• Pasaje fuente:
-*-*-

Vallejo contrapone este ambiente, definido por la codicia, al de los indios soras. Estos supuestos salvajes representan la inocencia, el desprendimiento, la armonía. Para ellos, el trabajo no supone una carga pesada, ni una ocasión para que el hombre explote al hombre, sino un juego. Frente a los valores utilitaristas occidentales, prefieren una concepción lúdica de la vida donde lo gratuito es primordial. Por desgracia, su buena fe no tarda en verse sorprendida por unos blancos que les minusvaloran por brutos, como si las diferencias entre unos y otros respondieran a la naturaleza y no a la distinta aculturación.

La trama da pie para criticar (¡y con qué dureza!) el racismo que separa a los habitantes de la costa de los de la sierra, un desprecio que las élites intelectuales no dudan en legitimar. Nos hallamos en una época marcada por el darwinismo social, con su creencia en razas superiores e inferiores. No hacía mucho que Clemente Palma (hijo de Ricardo, el célebre escritor) presentaba los indios como una raza degenerada inepta para el progreso, que acabaría desapareciendo ante el empuje de la civilización. Intentar educar a tales criaturas constituía una pérdida de tiempo, porque carecían de inteligencia y aspiraciones. Por la escasa actividad de sus mentes, vivían en un estadio próximo a la animalidad.

-*-*-

Ítems de una fuente de datos:
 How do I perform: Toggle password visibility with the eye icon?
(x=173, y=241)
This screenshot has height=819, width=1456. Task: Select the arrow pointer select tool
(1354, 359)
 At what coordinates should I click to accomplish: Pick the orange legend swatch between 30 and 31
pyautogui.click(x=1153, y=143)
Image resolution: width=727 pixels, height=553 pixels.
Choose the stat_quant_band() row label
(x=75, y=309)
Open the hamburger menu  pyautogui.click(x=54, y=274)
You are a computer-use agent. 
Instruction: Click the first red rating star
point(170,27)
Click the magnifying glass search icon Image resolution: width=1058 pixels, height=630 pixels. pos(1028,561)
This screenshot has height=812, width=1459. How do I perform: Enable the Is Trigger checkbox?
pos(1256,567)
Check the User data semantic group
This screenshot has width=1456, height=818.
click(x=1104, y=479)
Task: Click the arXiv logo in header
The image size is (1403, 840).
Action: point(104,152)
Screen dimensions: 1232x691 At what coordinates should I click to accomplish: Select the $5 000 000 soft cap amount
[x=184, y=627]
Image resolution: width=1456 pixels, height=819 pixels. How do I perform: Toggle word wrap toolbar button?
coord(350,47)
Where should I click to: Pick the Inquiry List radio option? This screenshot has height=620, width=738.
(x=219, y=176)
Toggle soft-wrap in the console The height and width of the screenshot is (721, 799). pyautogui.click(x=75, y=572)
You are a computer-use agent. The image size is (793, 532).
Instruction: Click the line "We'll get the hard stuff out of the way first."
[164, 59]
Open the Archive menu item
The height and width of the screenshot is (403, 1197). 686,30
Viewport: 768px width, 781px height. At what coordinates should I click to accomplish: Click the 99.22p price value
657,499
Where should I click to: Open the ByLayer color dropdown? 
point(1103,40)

-*-*-

• Objetivo 1: Devuelve el fragmento del pasaje sobre los indios soras que va desde "Vallejo contrapone este" hasta "la distinta aculturación.".
• Objetivo 2:
Responde con datos del pasaje sobre los indios soras:
(a) ¿Con qué pueblo contrapone Vallejo el ambiente definido por la codicia?
(b) Para esos indios, ¿qué es el trabajo en lugar de una carga pesada?
(c) ¿De quién era hijo Clemente Palma?
• Objetivo 3: Prolonga el pasaje sobre los indios soras y el racismo a partir de su última oración.
Los ítems constituyen un material aparte del pasaje.

• Respuesta 1:
Vallejo contrapone este ambiente, definido por la codicia, al de los indios soras. Estos supuestos salvajes representan la inocencia, el desprendimiento, la armonía. Para ellos, el trabajo no supone una carga pesada, ni una ocasión para que el hombre explote al hombre, sino un juego. Frente a los valores utilitaristas occidentales, prefieren una concepción lúdica de la vida donde lo gratuito es primordial. Por desgracia, su buena fe no tarda en verse sorprendida por unos blancos que les minusvaloran por brutos, como si las diferencias entre unos y otros respondieran a la naturaleza y no a la distinta aculturación.

• Respuesta 2:
(a) Con los indios soras.
(b) Un juego.
(c) De Ricardo, el célebre escritor.

• Respuesta 3:
Decía Cioran, con su habitual pesimismo, que hay que estar del lado de los oprimidos sin olvidar que están hechos del mismo barro que sus opresores. En Vallejo, en cambio, los mandones están hechos de una pasta distinta y perversa. Su maldad adquiere tintes casi metafísicos, ya que todos los vicios, desde la ebriedad a la concupiscencia, parecen concentrarse en estos seres vacíos interiormente. Ellos personifican la deshumanización de todo un sistema, el capitalismo, por esencia sinónimo de inmoralidad. Se podría argumentar que la descripción carga demasiado las tintas, pero ese es el propósito del autor, que busca indignarnos o conmovernos por el camino más rápido. Según sus propias palabras, el arte revolucionario debía odiar el matiz. Porque no se trata solamente de hacer que el lector sepa, sino de hacer que sienta y que, por tanto, se implique en la lucha contra la injusticia.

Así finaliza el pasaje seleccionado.